- _DATA FOR THIS TASK_
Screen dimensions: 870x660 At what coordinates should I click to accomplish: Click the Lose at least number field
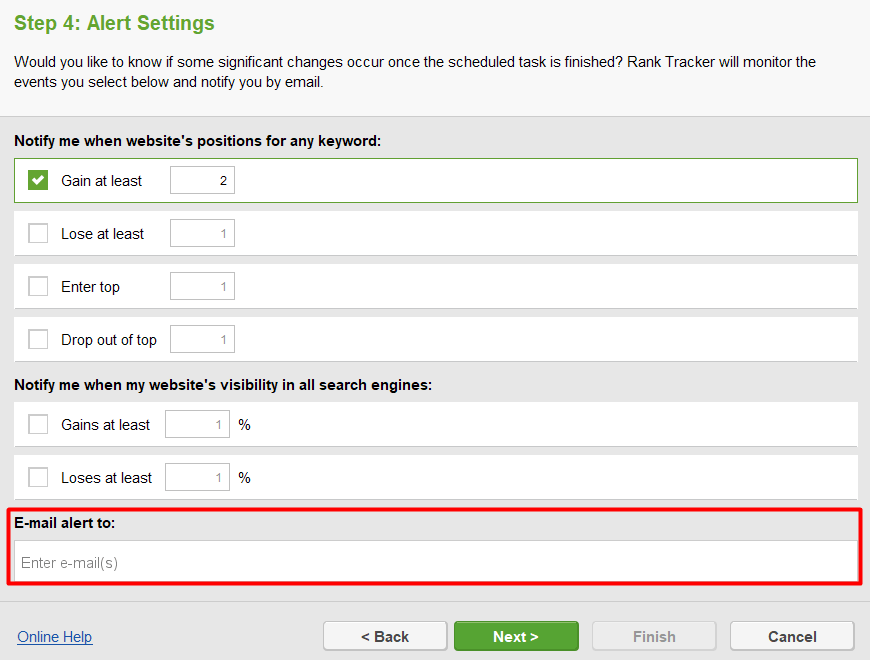(x=203, y=233)
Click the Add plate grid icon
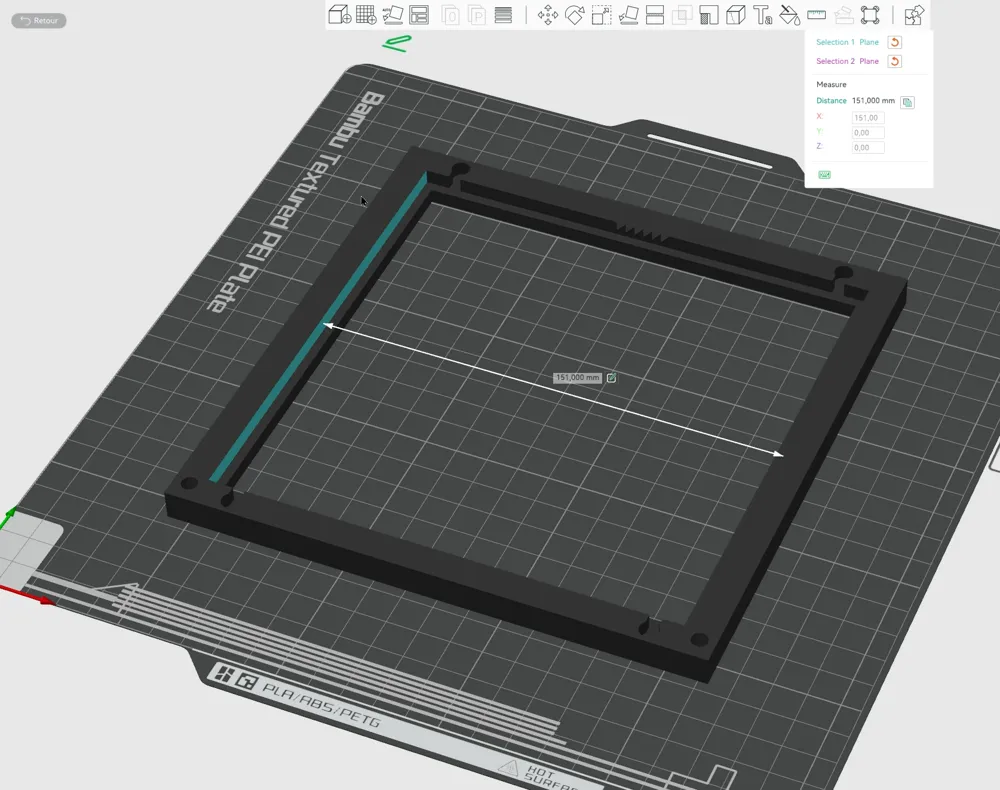This screenshot has width=1000, height=790. coord(366,15)
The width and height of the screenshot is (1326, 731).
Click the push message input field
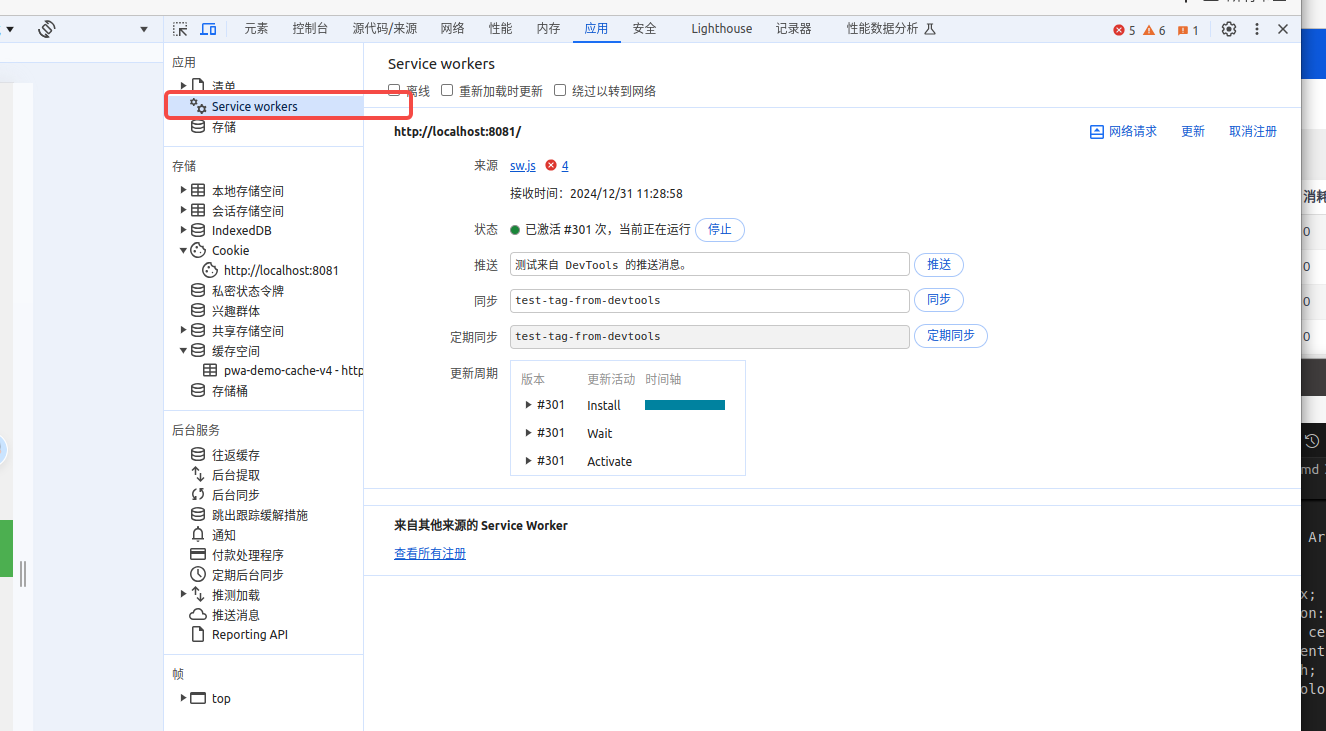click(x=709, y=265)
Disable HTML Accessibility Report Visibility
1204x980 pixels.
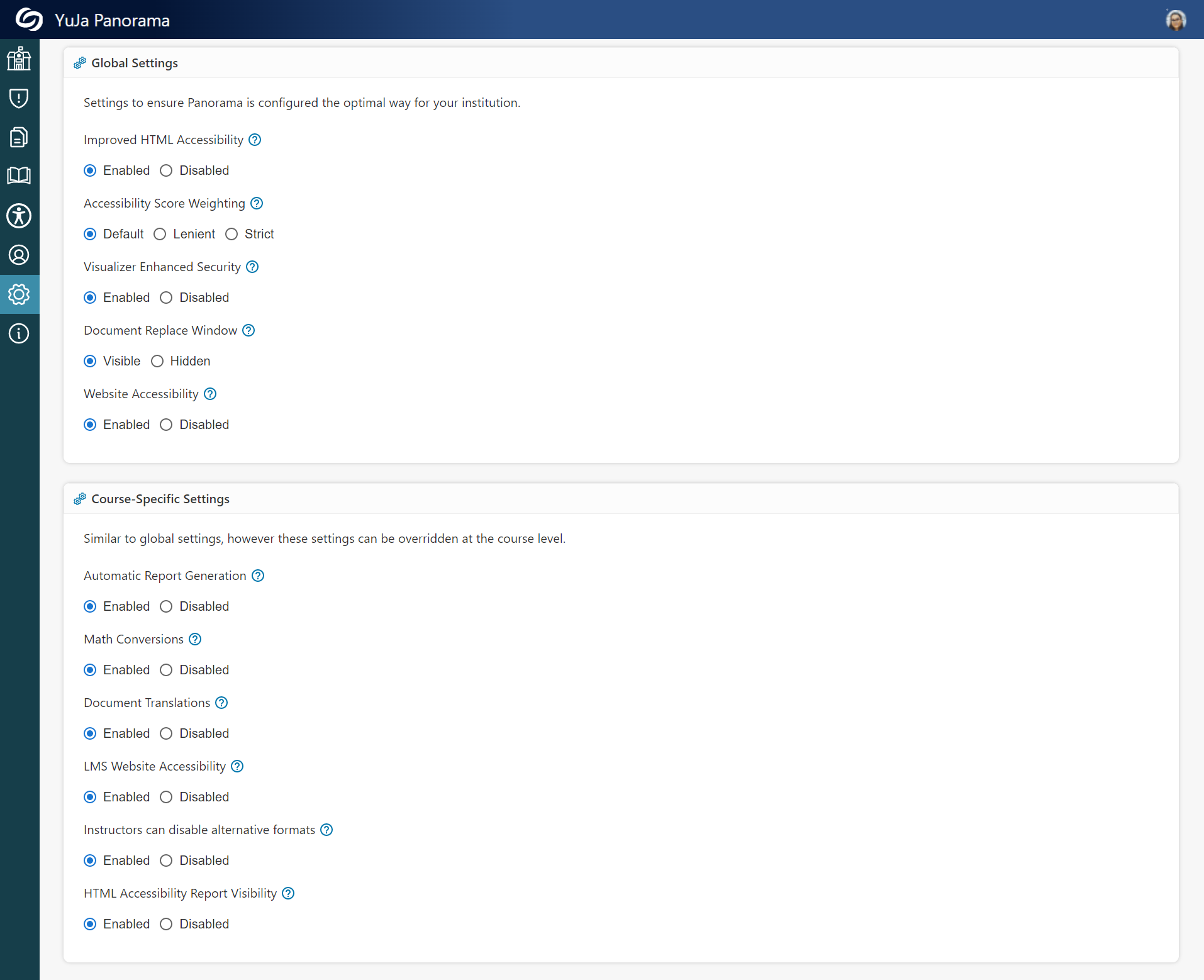(166, 924)
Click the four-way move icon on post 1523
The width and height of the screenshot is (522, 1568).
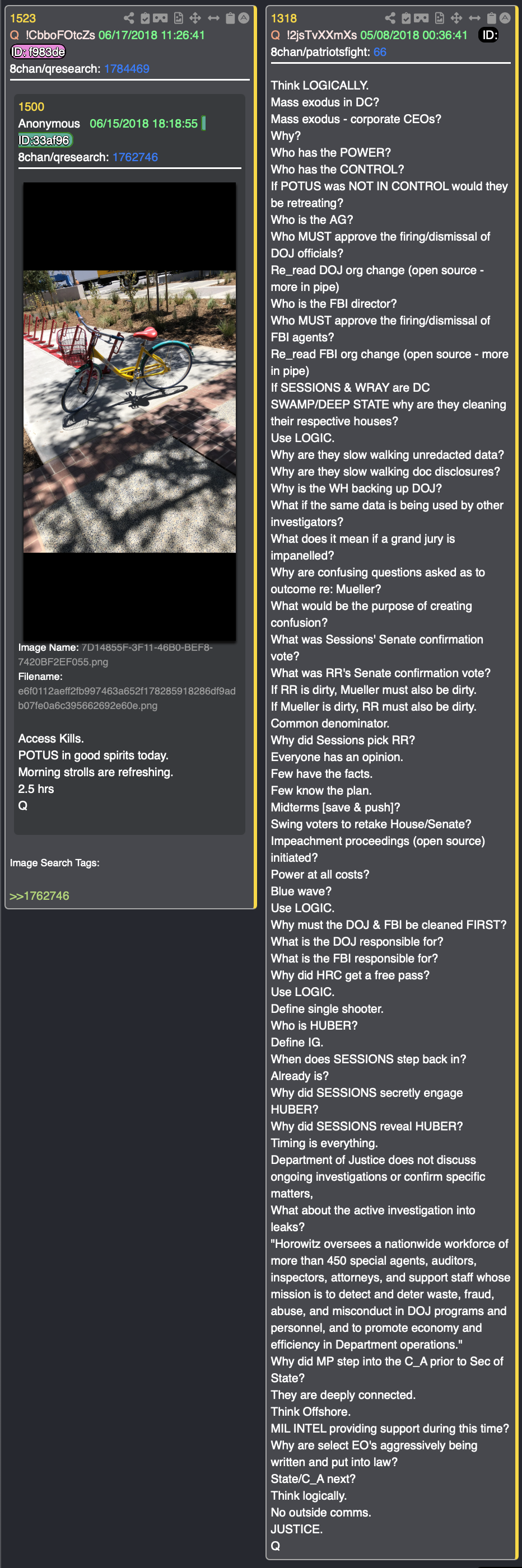(x=195, y=18)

- _AIM OF THE TASK_
Each line of the listing must be restated word for word, and the pictures left out.

- _OUTPUT OF THE TASK_
Screen dimensions: 870x660 At what coordinates should I click to accomplish: Click the Lose at least number field
(x=203, y=233)
Click the Add plate grid icon
This screenshot has width=1000, height=790. coord(366,15)
The width and height of the screenshot is (1326, 731).
Click the push message input field
click(x=709, y=265)
Disable HTML Accessibility Report Visibility
1204x980 pixels.
(166, 924)
Click the four-way move icon on post 1523
The width and height of the screenshot is (522, 1568).
(x=195, y=18)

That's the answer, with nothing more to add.